Assigned task => Return, exactly as written, the line containing "Where should I" and every line after it to the end of the records below, with no pictures.
═══ Records to use
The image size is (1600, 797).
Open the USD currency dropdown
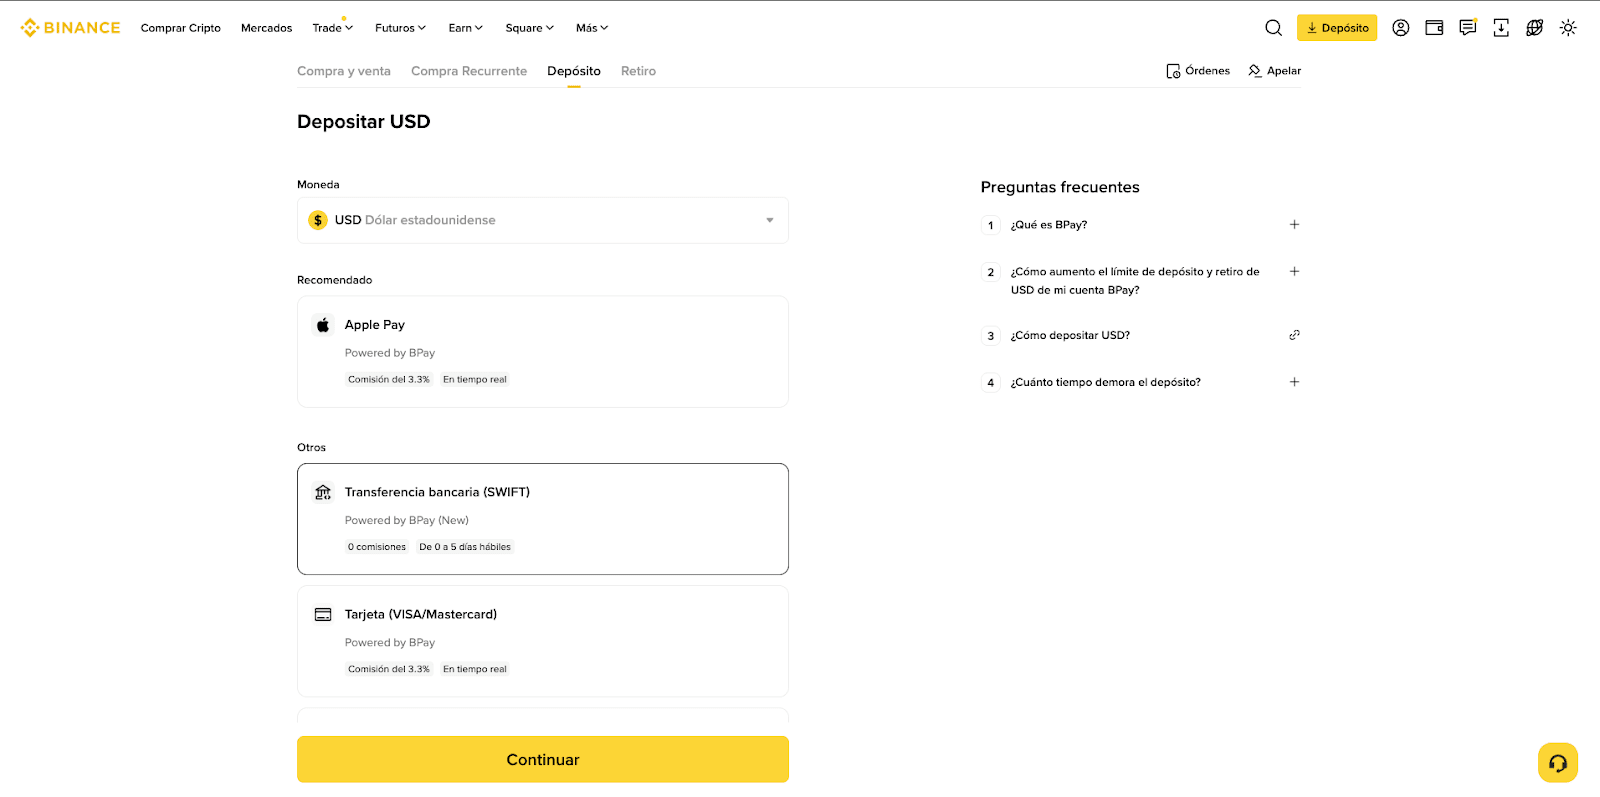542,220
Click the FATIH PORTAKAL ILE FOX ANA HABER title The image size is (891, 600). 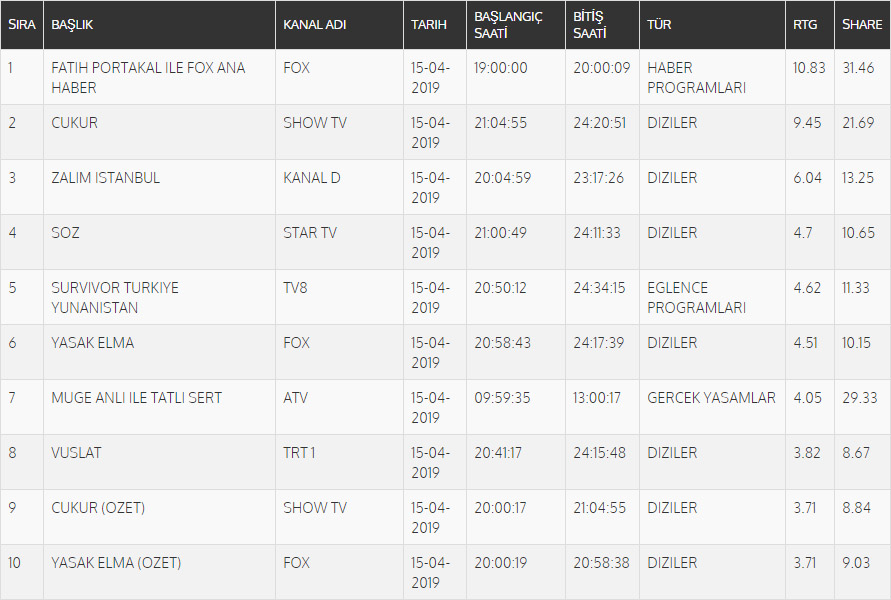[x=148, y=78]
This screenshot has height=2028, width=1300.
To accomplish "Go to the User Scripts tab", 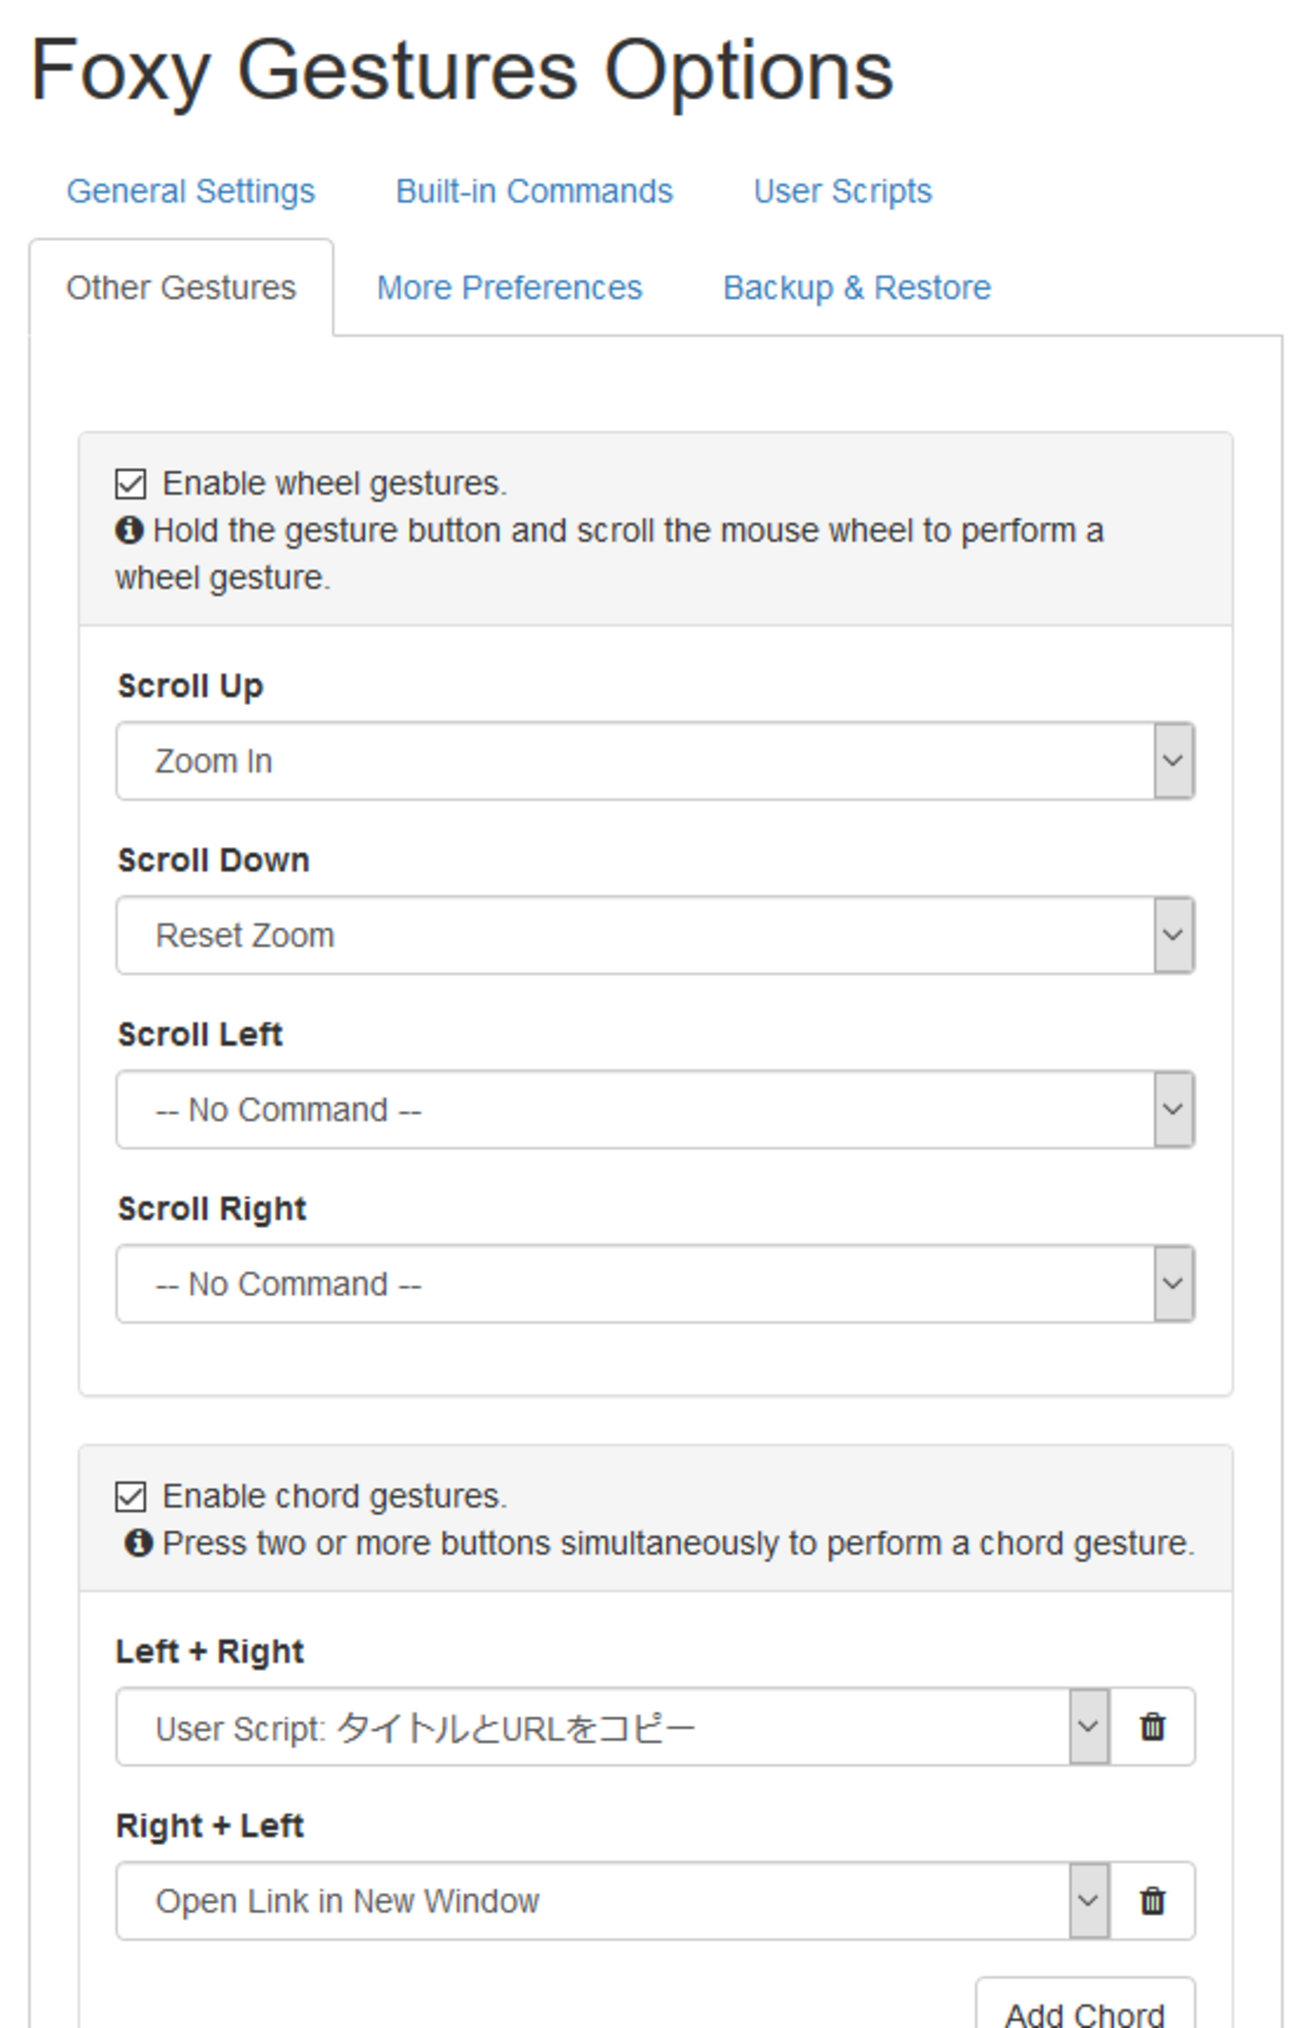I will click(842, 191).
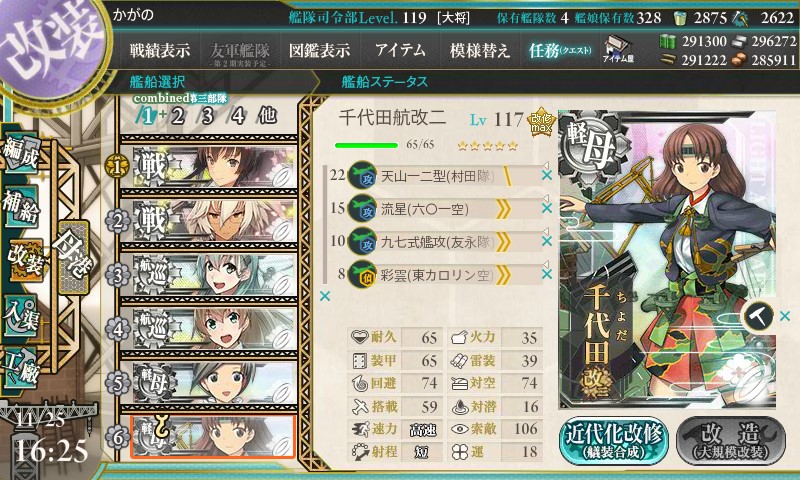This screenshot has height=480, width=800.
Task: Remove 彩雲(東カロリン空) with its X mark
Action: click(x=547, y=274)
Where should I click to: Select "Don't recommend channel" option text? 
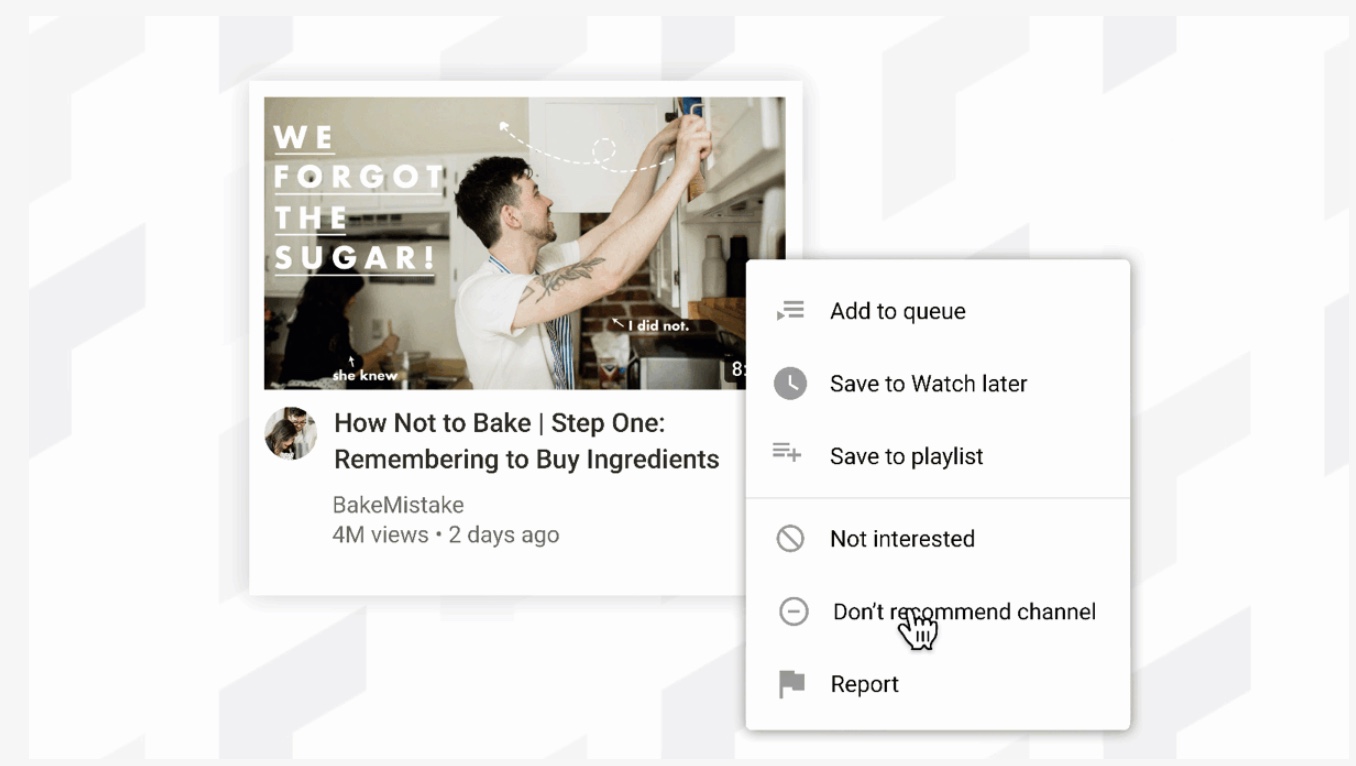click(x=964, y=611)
══════
Result below =>
Where should I click to: Select "Don't recommend channel" option text? 
click(x=964, y=611)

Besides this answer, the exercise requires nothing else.